_Your instructions:_ Reproduce the lines below, substituting "drop-down menu" for every occurrence of "dropdown" and leaving all other text unchanged.
-- Begin --
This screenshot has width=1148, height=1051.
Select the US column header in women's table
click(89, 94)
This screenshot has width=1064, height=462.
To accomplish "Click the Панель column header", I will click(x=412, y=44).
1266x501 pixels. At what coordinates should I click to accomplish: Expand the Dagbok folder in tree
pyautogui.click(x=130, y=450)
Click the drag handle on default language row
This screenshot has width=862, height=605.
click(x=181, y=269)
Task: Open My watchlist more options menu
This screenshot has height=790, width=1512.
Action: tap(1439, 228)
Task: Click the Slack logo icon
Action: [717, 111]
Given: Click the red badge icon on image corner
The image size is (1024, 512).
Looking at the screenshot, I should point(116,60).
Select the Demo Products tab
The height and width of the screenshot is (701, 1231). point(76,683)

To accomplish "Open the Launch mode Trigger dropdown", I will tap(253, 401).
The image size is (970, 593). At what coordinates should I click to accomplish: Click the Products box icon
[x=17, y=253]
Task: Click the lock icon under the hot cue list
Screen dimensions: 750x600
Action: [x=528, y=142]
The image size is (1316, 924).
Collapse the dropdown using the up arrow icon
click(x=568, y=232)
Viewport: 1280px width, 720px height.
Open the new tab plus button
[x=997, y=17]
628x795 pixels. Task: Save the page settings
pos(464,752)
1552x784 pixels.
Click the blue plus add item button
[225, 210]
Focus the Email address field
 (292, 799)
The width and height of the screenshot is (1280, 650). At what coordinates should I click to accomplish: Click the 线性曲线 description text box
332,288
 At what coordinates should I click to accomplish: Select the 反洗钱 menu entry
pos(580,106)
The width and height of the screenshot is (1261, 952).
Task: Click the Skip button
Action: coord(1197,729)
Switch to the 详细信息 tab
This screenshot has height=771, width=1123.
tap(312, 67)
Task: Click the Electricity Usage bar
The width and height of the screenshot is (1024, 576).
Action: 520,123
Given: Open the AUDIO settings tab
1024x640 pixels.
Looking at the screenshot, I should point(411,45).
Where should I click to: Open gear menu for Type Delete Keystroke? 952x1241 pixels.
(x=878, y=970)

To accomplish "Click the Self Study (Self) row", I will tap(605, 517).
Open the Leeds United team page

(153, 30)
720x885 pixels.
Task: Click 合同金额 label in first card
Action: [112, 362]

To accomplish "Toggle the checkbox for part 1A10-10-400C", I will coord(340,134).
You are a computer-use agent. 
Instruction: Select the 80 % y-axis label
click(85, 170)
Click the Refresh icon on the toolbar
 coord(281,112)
-- End --
_Finished exercise:_
This screenshot has width=1148, height=1051.
Select the US column header in women's table
click(89, 94)
This screenshot has width=1064, height=462.
To accomplish "Click the Панель column header", I will click(x=412, y=44).
1266x501 pixels. At what coordinates should I click to accomplish: Expand the Dagbok folder in tree
pyautogui.click(x=130, y=450)
Click the drag handle on default language row
This screenshot has width=862, height=605.
click(x=181, y=269)
Task: Open My watchlist more options menu
This screenshot has height=790, width=1512.
Action: tap(1439, 228)
Task: Click the Slack logo icon
Action: [717, 111]
Given: Click the red badge icon on image corner
The image size is (1024, 512).
Looking at the screenshot, I should point(116,60).
Select the Demo Products tab
The height and width of the screenshot is (701, 1231). point(76,683)

To accomplish "Open the Launch mode Trigger drop-down menu", I will tap(253, 401).
The image size is (970, 593). At what coordinates should I click to accomplish: Click the Products box icon
[x=17, y=253]
Task: Click the lock icon under the hot cue list
Screen dimensions: 750x600
Action: [x=528, y=142]
The image size is (1316, 924).
Collapse the drop-down menu using the up arrow icon
click(x=568, y=232)
Viewport: 1280px width, 720px height.
Open the new tab plus button
[x=997, y=17]
628x795 pixels. Task: Save the page settings
pos(464,752)
1552x784 pixels.
Click the blue plus add item button
[225, 210]
Focus the Email address field
 (292, 799)
The width and height of the screenshot is (1280, 650). At what coordinates should I click to accomplish: Click the 线性曲线 description text box
332,288
 At what coordinates should I click to accomplish: Select the 反洗钱 menu entry
pos(580,106)
The width and height of the screenshot is (1261, 952).
Task: Click the Skip button
Action: coord(1197,729)
Switch to the 详细信息 tab
This screenshot has height=771, width=1123.
tap(312, 67)
Task: Click the Electricity Usage bar
The width and height of the screenshot is (1024, 576).
Action: 520,123
Given: Open the AUDIO settings tab
1024x640 pixels.
Looking at the screenshot, I should point(411,45).
Where should I click to: Open gear menu for Type Delete Keystroke? 952x1241 pixels.
(x=878, y=970)

To accomplish "Click the Self Study (Self) row", I will tap(605, 517).
Open the Leeds United team page

(153, 30)
720x885 pixels.
Task: Click 合同金额 label in first card
Action: [112, 362]

To accomplish "Toggle the checkbox for part 1A10-10-400C", I will coord(340,134).
You are a computer-use agent. 
Instruction: Select the 80 % y-axis label
click(85, 170)
Click the Refresh icon on the toolbar
 coord(281,112)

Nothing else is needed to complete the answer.